현재 통계청 자료에 따르면, 한국인의 사망 원인 중 암으로 인한 사망이 1위를 차지하고 있다. 암이란 일반적으로 인체 조직을 이루고 있는 세포 주기에 이상이 생겨 세포가 정상적으로 분화하지 않고 세포분열을 계속하는 질병으로, 개시(initiation), 촉진(promotion) 및 진행(progression)의 세 단계를 거쳐 발생한다. 암의 원인은 환경이나 음식물 속에 포함된 발암 물질에 의해 정상적인 세포의 유전자나 암 억제 유전자에 돌연변이가 일어나고, 이러한 세포들이 발암 물질의 계속적인 자극을 받으면서 비정상적으로 증식하여 암 조직을 형성하는 것으로 알려져 있으나, 암의 발생 원인에 대해서는 아직도 명확하게 밝혀진 바가 없다.

암은 양성종양(benign tumor)과 악성종양(malignant tumor)로 구분되어지는데, 양성종양은 비교적 성장속도가 느리고 종양의 원발생 부위에서 다른 조직으로 이동되어지는 전이(metastasis)가 되지 않는 것에 반해, 악성종양은 원발부를 떠나 다른 조직으로 침윤되어 빠르게 성장하는 특징을 가짐으로써 생명을 위협하며 사망에 이르는 아주 중요한 원인이 된다.

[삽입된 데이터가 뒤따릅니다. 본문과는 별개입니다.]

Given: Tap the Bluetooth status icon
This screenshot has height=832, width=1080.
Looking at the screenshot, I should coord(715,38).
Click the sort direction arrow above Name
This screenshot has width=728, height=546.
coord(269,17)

세포 주기는 S기(DNA 복제), M기(유사분열) 및 이러한 S기와 M기 사이의 2개의 간기(G1기 및 G2기)를 포함한다. 세포 주기 중 체크포인트(check point)는 세포 주기 스테이지를 통해 정확한 진행이 이루어지게 하며, DNA 완전성, DNA 복제, 세포 크기 및 주위 환경 상태를 모니터링 하는 것을 포함한다. 다세포 생물체는 게놈의 완전성을 유지하는 것이 특히 중요하며, 게놈의 상태를 모니터링 하는 다수의 체크포인트가 존재한다. 그 중에서, G1 체크포인트와 G2 체크포인트는 각각 DNA 복제와 유사분열 전에 존재한다. 손상된 DNA가 복제되면 이는 종종 돌연변이를 유발하기 때문에 S기에 진입하기 전에 DNA 손상을 복구하거나 교정하는 것이 중요하다. 대규모의 DNA 손상을 복구하지 않고 G1 및 G2 체크포인트를 통해 진행되면 유사분열 대변동(catastrophe) 및/또는 세포사멸(apoptosis)이 유도된다.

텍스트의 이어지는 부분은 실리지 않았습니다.